Monoi de Tahiti oil is a very fragrant oil made from soaking the exotic Tiaré flowers in coconut oil. Originating in French Polynesia, Monoi oil is believed to hydrate the skin (a plus for dry skin) and be anti-inflammatory in addition to its intoxicating scent. When looking to purchase, true Monoi de Tahiti oil will solidify at temps below 70°F. 

monoi flowers and oranges on blue table

Tahitian Orange Massage Oil Recipe:

All measurements are by weight, not volume. 

  • 1.60 ounces Monoi de Tahiti oil
  • 0.80 ounces Argan Oil
  • 1.20 ounces Sweet Almond or Apricot Kernel Oil
  • 4.40 ounces Jojoba Oil
  • 2 ml Sweet Orange Essential Oil
  • 3 drops Rosemary Oleoresin Extract

The Monoi de Tahiti oil in this recipe can be replaced by coconut oil. The other liquid oils can be substituted with an equal amount of the other oils, but the skin feel may change.

Materials & Equipment

  • an accurate kitchen scale
  • infrared thermometer
  • gloves (rubber or nitrile)
  • mixing bowl
  • mask
  • pipettes
  • several measuring cups or small containers
  • spoon
  • 8 ounce plastic or glass bottle with top
  • small funnel

Making The Oil

Before making your product be sure to sanitize your bottle, top, equipment, and work space. If the Monoi oil is solidified, place it in warm water to liquify it before starting.
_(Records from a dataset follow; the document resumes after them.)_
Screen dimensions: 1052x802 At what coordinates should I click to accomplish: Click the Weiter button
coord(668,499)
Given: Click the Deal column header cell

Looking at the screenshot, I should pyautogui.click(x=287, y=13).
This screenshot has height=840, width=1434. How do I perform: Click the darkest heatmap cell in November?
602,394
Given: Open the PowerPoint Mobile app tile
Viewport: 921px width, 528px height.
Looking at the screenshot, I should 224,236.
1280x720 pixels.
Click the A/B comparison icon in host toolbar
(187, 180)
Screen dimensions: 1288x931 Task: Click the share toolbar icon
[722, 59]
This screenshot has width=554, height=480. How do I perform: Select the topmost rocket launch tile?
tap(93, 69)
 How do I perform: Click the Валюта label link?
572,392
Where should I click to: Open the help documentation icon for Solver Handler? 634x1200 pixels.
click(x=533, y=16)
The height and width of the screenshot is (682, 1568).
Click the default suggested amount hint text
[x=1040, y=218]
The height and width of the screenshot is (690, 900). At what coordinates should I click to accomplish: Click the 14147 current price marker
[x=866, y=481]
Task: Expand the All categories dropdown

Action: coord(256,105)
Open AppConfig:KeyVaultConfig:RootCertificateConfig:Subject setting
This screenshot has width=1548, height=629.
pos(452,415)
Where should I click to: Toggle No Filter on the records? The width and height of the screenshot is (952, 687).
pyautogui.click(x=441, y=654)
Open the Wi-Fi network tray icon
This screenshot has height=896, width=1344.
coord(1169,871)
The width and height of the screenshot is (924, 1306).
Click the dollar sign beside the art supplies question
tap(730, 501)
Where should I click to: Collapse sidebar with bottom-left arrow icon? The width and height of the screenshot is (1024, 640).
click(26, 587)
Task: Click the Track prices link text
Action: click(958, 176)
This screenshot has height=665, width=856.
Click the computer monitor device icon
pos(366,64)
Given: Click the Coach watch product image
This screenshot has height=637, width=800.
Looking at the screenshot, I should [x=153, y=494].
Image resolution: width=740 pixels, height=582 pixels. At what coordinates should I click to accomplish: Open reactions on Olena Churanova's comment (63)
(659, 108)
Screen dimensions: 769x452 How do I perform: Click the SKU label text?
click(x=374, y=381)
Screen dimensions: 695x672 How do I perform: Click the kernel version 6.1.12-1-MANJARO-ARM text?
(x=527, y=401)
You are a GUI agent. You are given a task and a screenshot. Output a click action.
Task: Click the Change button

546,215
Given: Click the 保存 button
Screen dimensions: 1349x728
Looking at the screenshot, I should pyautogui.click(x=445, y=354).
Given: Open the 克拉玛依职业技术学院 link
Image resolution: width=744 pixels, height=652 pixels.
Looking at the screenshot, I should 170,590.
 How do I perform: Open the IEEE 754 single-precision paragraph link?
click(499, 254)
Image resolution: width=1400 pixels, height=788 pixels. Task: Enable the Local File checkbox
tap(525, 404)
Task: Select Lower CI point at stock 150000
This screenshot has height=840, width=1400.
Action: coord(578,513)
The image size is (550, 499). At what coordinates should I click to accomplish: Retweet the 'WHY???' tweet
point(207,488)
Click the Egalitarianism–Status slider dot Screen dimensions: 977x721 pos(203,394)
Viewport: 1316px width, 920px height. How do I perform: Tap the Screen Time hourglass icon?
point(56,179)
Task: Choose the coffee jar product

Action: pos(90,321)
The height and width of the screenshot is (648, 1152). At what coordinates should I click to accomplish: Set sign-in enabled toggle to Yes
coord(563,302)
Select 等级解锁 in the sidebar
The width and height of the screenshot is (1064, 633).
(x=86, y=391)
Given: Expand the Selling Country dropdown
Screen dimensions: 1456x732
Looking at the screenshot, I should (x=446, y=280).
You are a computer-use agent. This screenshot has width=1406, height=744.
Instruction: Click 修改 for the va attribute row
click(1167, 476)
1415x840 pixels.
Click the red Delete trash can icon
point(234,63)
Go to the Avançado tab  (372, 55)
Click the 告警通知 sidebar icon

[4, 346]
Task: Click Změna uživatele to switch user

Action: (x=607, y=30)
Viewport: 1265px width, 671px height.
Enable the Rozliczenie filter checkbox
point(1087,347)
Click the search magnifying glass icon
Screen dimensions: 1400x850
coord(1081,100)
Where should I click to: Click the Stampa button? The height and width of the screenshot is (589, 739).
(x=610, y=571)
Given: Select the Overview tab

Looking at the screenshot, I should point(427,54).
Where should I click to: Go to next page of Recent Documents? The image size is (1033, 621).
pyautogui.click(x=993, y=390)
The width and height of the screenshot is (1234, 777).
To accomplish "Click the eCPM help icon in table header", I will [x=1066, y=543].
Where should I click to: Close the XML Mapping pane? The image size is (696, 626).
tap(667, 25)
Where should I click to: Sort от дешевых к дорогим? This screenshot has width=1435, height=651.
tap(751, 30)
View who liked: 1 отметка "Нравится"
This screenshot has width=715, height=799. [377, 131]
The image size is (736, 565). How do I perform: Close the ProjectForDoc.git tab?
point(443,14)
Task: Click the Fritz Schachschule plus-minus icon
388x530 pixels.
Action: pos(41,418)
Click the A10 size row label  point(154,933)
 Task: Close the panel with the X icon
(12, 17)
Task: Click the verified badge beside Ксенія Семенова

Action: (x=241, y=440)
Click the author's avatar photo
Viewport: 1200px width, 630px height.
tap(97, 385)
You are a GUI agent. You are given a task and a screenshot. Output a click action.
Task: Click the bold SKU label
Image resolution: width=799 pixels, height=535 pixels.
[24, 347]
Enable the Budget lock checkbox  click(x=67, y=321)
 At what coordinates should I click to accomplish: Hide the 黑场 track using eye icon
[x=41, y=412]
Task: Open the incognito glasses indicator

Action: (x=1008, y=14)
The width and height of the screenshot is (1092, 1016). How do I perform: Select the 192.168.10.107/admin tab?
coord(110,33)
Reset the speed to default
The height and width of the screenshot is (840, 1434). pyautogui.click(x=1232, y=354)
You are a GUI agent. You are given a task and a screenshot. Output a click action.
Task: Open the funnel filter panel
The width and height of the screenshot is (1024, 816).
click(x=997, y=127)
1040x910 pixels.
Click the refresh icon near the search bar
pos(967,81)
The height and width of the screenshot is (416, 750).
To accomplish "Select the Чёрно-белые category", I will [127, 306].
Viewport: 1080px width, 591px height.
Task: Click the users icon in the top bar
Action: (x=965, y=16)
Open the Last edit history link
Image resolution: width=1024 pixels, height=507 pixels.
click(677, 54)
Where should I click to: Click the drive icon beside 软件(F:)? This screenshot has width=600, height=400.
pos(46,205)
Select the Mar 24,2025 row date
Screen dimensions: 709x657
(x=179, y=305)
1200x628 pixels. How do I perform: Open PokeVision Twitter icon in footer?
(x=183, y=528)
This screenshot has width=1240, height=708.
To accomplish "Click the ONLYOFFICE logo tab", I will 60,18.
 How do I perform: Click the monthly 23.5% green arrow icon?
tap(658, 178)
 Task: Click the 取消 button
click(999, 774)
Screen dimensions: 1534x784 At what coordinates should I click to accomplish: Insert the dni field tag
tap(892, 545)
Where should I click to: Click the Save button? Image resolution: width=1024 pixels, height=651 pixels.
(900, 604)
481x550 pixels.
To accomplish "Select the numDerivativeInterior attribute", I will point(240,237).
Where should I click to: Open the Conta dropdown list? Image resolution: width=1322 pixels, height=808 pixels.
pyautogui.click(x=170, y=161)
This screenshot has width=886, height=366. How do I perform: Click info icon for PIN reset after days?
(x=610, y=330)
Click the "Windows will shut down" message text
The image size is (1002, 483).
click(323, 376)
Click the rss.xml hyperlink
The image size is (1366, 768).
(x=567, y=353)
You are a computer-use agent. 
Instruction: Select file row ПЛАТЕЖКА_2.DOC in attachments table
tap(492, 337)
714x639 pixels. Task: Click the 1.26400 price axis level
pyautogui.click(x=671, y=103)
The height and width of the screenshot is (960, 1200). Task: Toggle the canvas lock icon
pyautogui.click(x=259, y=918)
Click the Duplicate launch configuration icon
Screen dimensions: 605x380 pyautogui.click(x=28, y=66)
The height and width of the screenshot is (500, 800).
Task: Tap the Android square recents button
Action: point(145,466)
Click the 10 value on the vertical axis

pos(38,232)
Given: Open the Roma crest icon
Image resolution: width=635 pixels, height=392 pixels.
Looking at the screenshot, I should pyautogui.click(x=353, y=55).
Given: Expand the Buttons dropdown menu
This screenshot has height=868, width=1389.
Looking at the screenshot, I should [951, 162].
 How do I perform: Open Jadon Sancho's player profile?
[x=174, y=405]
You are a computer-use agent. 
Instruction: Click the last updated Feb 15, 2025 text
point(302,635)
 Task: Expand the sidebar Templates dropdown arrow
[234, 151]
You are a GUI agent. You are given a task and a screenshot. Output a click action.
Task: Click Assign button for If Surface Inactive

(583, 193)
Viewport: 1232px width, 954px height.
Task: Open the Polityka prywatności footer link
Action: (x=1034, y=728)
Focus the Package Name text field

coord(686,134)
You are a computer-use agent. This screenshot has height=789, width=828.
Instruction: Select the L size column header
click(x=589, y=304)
  1. Suit up. Tie back any loose hair. Put on your apron and gloves.
  2. Place a measuring cup on the scale and tare the scale to zero the weight. 
  3. Weigh out each oil and pour into the mixing bowl one-by-one.
  4. Stir gently for a minute to make sure the oils are thoroughly mixed.
  5. Using a pipette, add the essential oil. Use another pipette to add the ROE.
  6. Stir for about two minutes to ensure all ingredients are fully incorporated.
  7. Pour your completed oil into the bottle using the funnel.
  8. Label accordingly.

 

Like this recipe? Grab my Tahitian Orange Massage Set recipe.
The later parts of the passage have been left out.